Objective: Write out every line of the listing below, keeping the wording, numbers, and punctuation unchanged.

Records supplied:
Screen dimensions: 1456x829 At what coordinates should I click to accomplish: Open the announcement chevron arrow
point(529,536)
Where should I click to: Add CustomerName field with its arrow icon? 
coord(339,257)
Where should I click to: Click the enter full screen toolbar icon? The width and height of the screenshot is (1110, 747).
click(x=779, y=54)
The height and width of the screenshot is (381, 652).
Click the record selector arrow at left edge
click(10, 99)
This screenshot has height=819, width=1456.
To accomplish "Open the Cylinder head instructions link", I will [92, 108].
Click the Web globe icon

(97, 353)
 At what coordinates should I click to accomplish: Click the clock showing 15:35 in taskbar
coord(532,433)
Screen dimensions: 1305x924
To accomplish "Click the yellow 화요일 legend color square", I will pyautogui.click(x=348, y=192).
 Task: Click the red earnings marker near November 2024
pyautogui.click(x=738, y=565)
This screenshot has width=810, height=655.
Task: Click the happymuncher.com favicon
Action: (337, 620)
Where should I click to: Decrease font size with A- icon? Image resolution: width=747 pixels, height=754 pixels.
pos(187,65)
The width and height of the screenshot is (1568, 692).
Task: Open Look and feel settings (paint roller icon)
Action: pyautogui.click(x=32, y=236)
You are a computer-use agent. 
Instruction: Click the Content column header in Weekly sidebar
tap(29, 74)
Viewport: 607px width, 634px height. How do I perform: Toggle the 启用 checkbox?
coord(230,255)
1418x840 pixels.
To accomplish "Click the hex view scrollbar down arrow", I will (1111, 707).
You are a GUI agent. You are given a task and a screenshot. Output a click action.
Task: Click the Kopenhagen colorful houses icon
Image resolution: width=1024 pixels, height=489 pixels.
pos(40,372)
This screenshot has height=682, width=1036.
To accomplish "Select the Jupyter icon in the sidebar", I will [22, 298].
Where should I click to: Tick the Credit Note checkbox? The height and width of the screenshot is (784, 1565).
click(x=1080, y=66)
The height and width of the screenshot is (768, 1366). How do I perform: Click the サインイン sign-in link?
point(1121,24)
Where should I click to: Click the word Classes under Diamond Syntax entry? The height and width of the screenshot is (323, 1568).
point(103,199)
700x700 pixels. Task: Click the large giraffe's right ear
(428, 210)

Answer to the task:
Screen dimensions: 1456x829 At what coordinates should I click to accomplish: Open the announcement chevron arrow
point(529,536)
Where should I click to: Add CustomerName field with its arrow icon? 
coord(339,257)
Where should I click to: Click the enter full screen toolbar icon? The width and height of the screenshot is (1110, 747).
click(x=779, y=54)
The height and width of the screenshot is (381, 652).
Click the record selector arrow at left edge
click(10, 99)
This screenshot has height=819, width=1456.
To accomplish "Open the Cylinder head instructions link", I will [92, 108].
Click the Web globe icon

(97, 353)
 At what coordinates should I click to accomplish: Click the clock showing 15:35 in taskbar
coord(532,433)
Screen dimensions: 1305x924
To accomplish "Click the yellow 화요일 legend color square", I will pyautogui.click(x=348, y=192).
 Task: Click the red earnings marker near November 2024
pyautogui.click(x=738, y=565)
This screenshot has width=810, height=655.
Task: Click the happymuncher.com favicon
Action: (337, 620)
Where should I click to: Decrease font size with A- icon? Image resolution: width=747 pixels, height=754 pixels.
pos(187,65)
The width and height of the screenshot is (1568, 692).
Task: Open Look and feel settings (paint roller icon)
Action: pyautogui.click(x=32, y=236)
You are a computer-use agent. 
Instruction: Click the Content column header in Weekly sidebar
tap(29, 74)
Viewport: 607px width, 634px height. How do I perform: Toggle the 启用 checkbox?
coord(230,255)
1418x840 pixels.
To accomplish "Click the hex view scrollbar down arrow", I will (1111, 707).
You are a GUI agent. You are given a task and a screenshot. Output a click action.
Task: Click the Kopenhagen colorful houses icon
Image resolution: width=1024 pixels, height=489 pixels.
pos(40,372)
This screenshot has height=682, width=1036.
To accomplish "Select the Jupyter icon in the sidebar", I will [22, 298].
Where should I click to: Tick the Credit Note checkbox? The height and width of the screenshot is (784, 1565).
click(x=1080, y=66)
The height and width of the screenshot is (768, 1366). How do I perform: Click the サインイン sign-in link?
point(1121,24)
Where should I click to: Click the word Classes under Diamond Syntax entry? The height and width of the screenshot is (323, 1568).
point(103,199)
700x700 pixels. Task: Click the large giraffe's right ear
(428, 210)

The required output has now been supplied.